REPUBLIKA.CO.ID, JAKARTA — Badan Pusat Statistik (BPS) mencatat angkutan laut di Indonesia tumbuh 5,2 persen pada periode Mei- September 2020. Dengan adanya peningkatan tersebut, Chairman Supply Chain Indonedia (SCI) Setijadi menngatakan para pelaku usaha dan pemangku kepentingan di sektor maritim masih perlu meningkatkan efisiensi transportasi laut.
“Peningkatan efisiensi ini agar dapat berperan penting dalam pemulihan ekonomi Indonesia,” kata Setijadi, Kamis (5/11).
Dia menjelaskan, efisiensi sektor maritim sangat dipengaruhi oleh pemahaman para pemangku kepentingan terhadap supply chain management (SCM) sektor tersebut. Setijadi mengatakan, pemahaman SCM itu harus komprehensif dan secara end-to-end karena efisiensi logistik tidak hanya dipengaruhi oleh proses kepelabuhanan maupun pelayaran.

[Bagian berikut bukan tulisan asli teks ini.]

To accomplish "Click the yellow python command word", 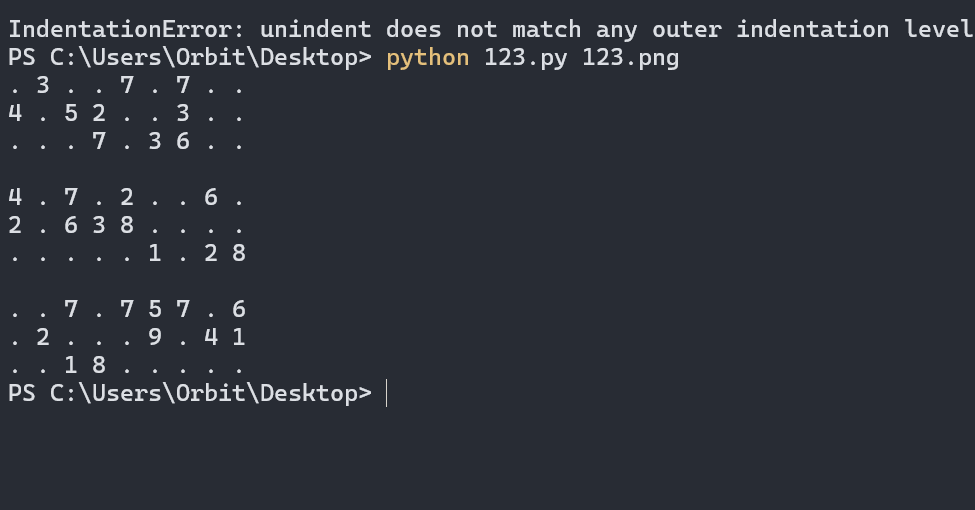I will tap(428, 58).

Mengacu analisis INSA dan PT Pelayaran Nasional Indonesia (Persero) atau Pelni, kata dia, biaya kepelabuhanan sekitar 31 persen dan transportasi laut sekitar 19 persen dari keseluruhan biaya transportasi. Sementara, itu, biaya transportasi di wilayah asal dan tujuan justru lebih besar,m yaitu sekitar 50 persen.

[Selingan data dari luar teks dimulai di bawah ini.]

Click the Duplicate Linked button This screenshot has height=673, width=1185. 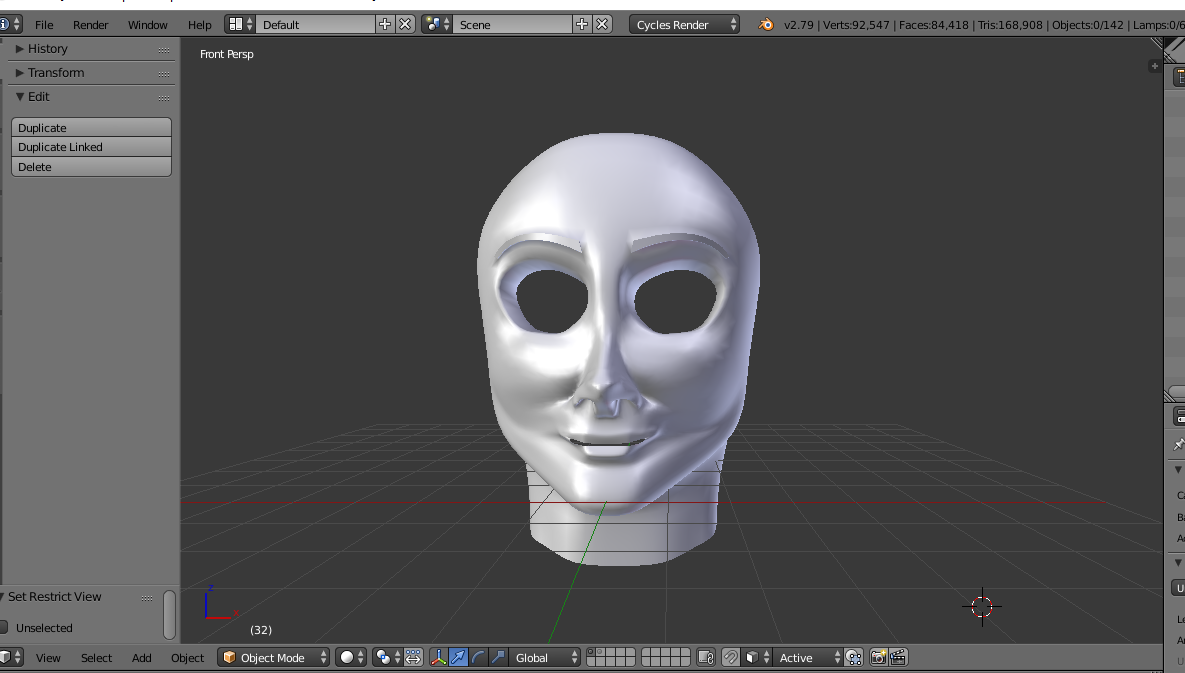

Setijadi mengatakan, proses kepelabuhanan dan pelayaran harus melibatkan operator terminal, forwarder, port agent, liner agent, dan shipping company. “Sementara proses di darat terutama melibatkan pengirim barang dan penerima barang, serta forwarder dan perusahaan transportasi,” jelas Setijadi.

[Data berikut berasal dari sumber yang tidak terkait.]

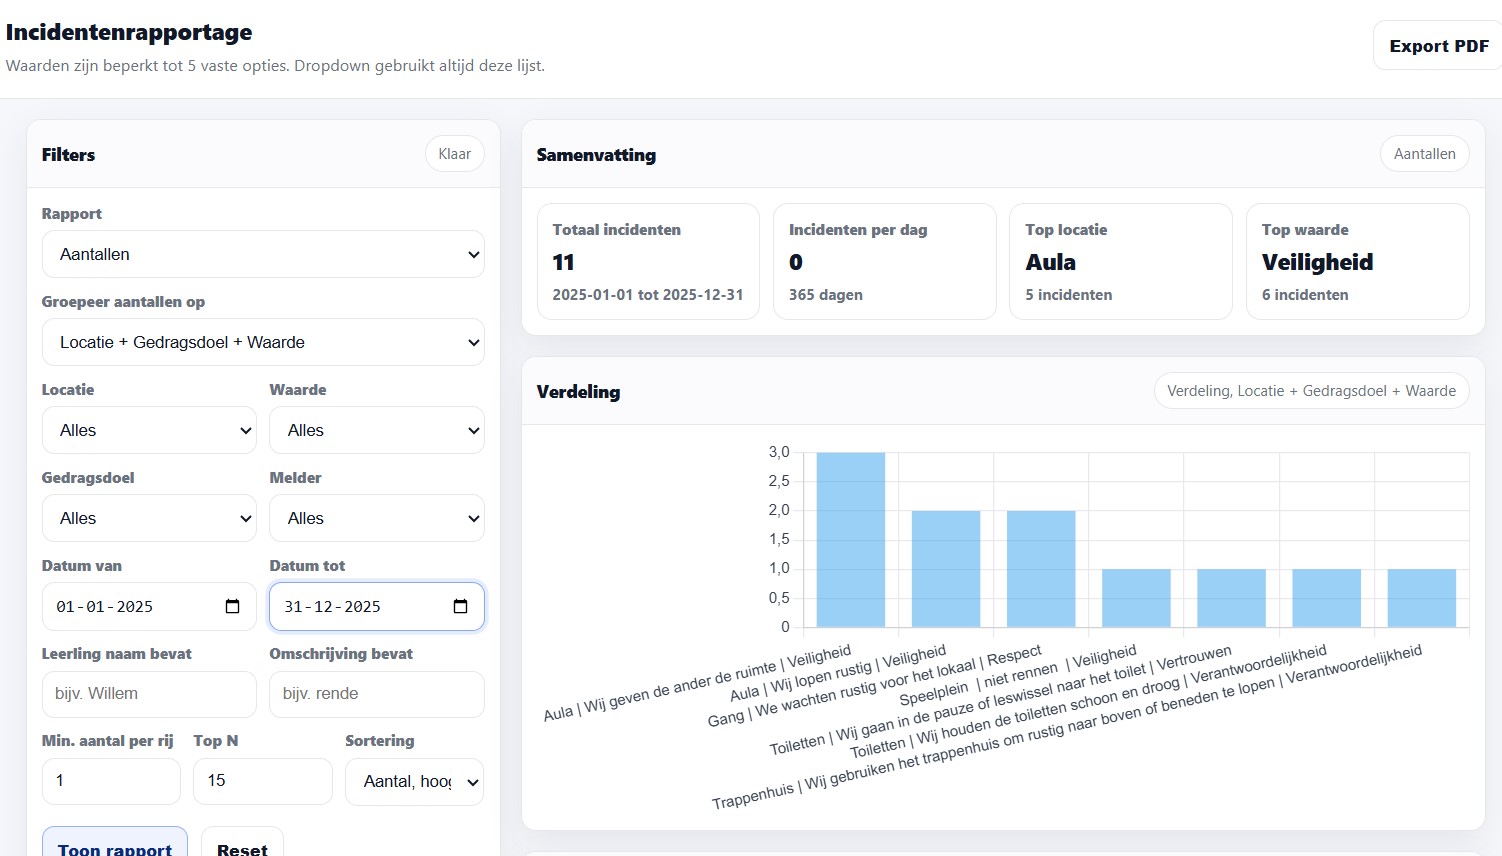The height and width of the screenshot is (856, 1502).
Task: Open the Waarde filter dropdown
Action: click(376, 430)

Untuk itu, Setijadi mengatakan para pelaku usaha di sektor maritim harus memahami kompleksitas sektor maritim dan peran para pemangku kepentingan dalam sektor tersebut. Termasuk juga sekitar 18 instansi atau pihak dalam proses kepelabuhanan.
Dengan mempertimbangkan kompleksitas sektor maritim dan kebutuhan kompetensi SDM, Setijadi memastikan SCI akan menyelenggarakan Program e-Training dan e-Certification ‘SCM for Maritime Sector’ Batch 2 pada 9-30 November 2020. Materi program mengacu kepada Standar Kompetensi Kerja Nasional Indonesia (SKKNI) dan permasalahan riil di sektor maritim.